Ride-sharing company, Uber technologies is now looking to take to the skies and unveiled its plans for flying taxi service in Dallas, Dubai and Texas by 2020. Like Uber’s ride-sharing service, the company sees flying taxi service as being starting human piloted but later independent as the technology and FAA approval permits. The flying taxis would be electric aircraft, have vertical takeoff and landing (VTOL) capability, according to the presentation. You can also review Uber’s other services at http://autoxpedia.com.
As with longer-distance flights, the advantage of flying taxis would be low travel times. Flying taxis would cut down the time travelling between San Francisco’s Marina to downtown San Jose to fifteen minutes, other than with the more than two hours it takes by road, Uber estimates.

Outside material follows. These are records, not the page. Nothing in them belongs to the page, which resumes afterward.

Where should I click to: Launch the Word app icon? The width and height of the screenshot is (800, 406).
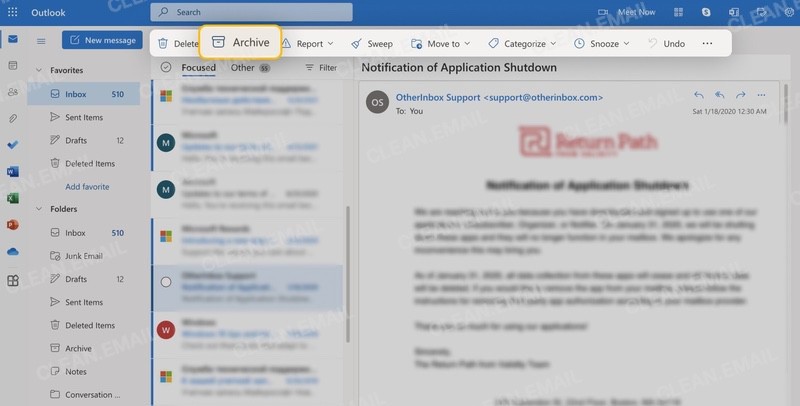point(13,172)
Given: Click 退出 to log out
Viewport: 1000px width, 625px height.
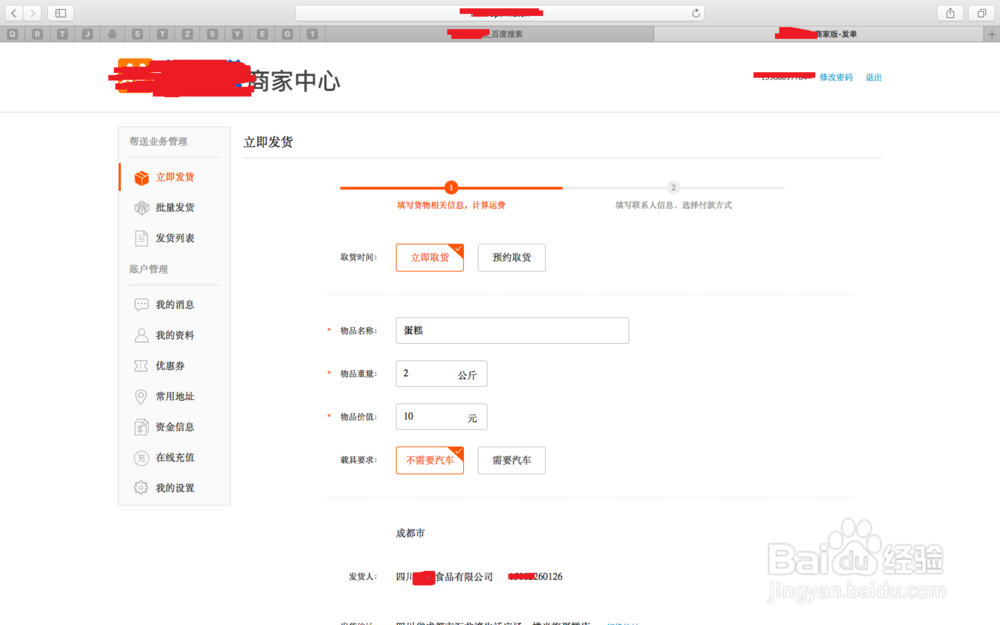Looking at the screenshot, I should point(873,77).

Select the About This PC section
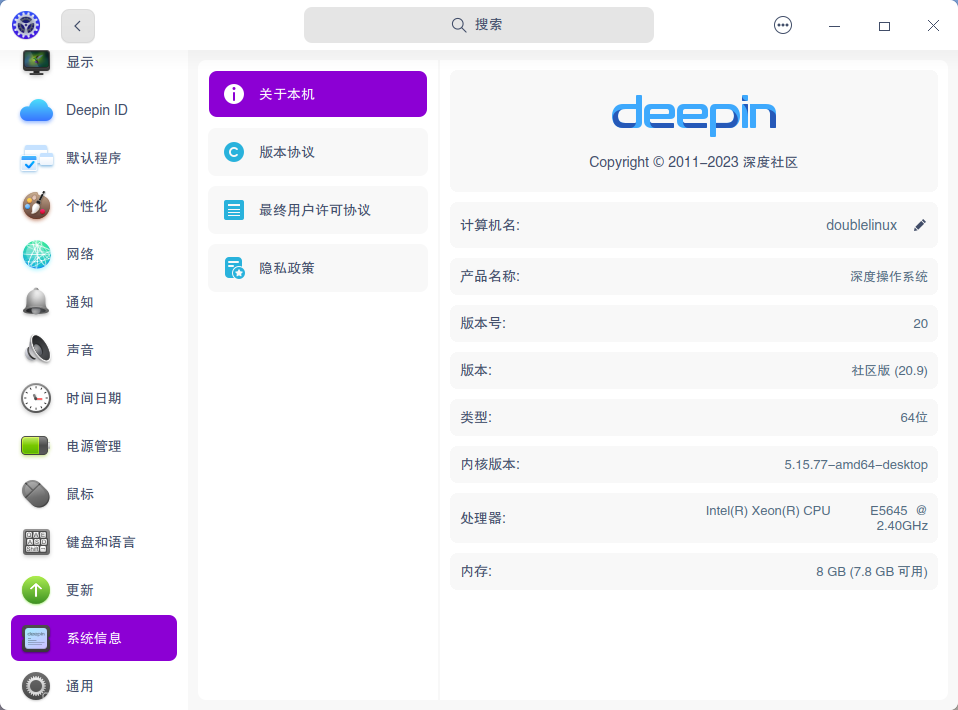coord(317,93)

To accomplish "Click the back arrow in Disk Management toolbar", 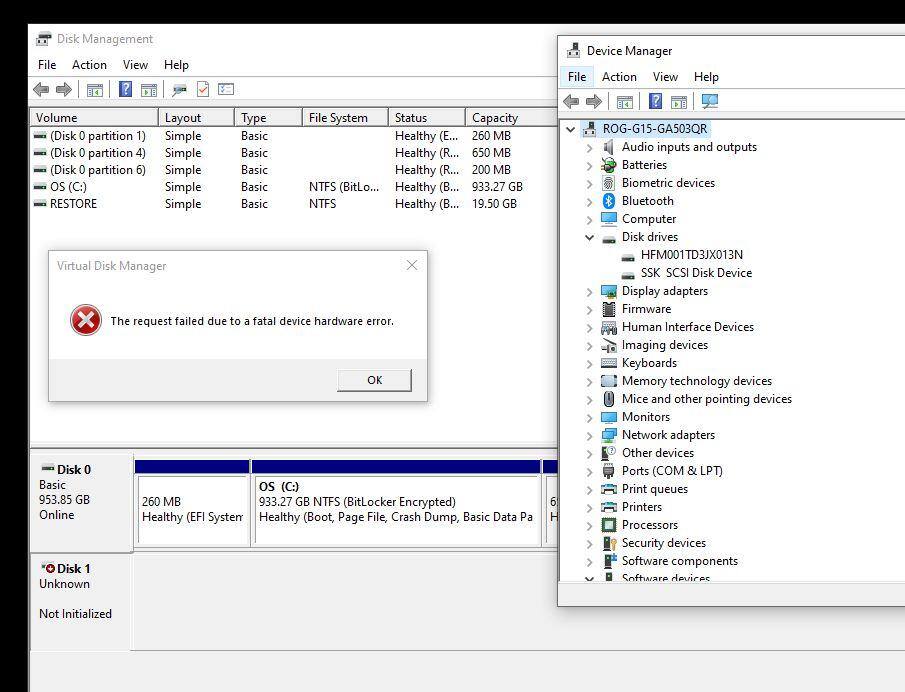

Here is the most exciting part: It will not actually be that expensive. According to the Uber’s modeling, the price of a single trip in a flying taxi could be as little as $1.32 per customer. That is roughly what you would pay with UberX.
Whether they are quad copters, helicopters, or space-age airplanes, all the craft will have to be capable of vertical takeoff and landing, also called VTOL, in order to fit into mini-airports, known as vertiports, spread in cities. They would be quiet enough to land and take off near offices and homes without driving people crazy.
As with driverless cars, there is no shortage of rivalry. The aerospace giant, Airbus has introduced two different vertical take-off and landing (VTOL) concept vehicles and is said to be planning an initial test flight before the end of the year. Uber’s long-term goal is to made a network through which electric vertical takeoff and landing (VTOL) provide safe transportation and delivery services in numerous cities around the world.
Uber technologies, also made announcement last Tuesday at Uber’s Elevate Summit event, expects to use pilots along with full-scale taxi operations by the end of 2023.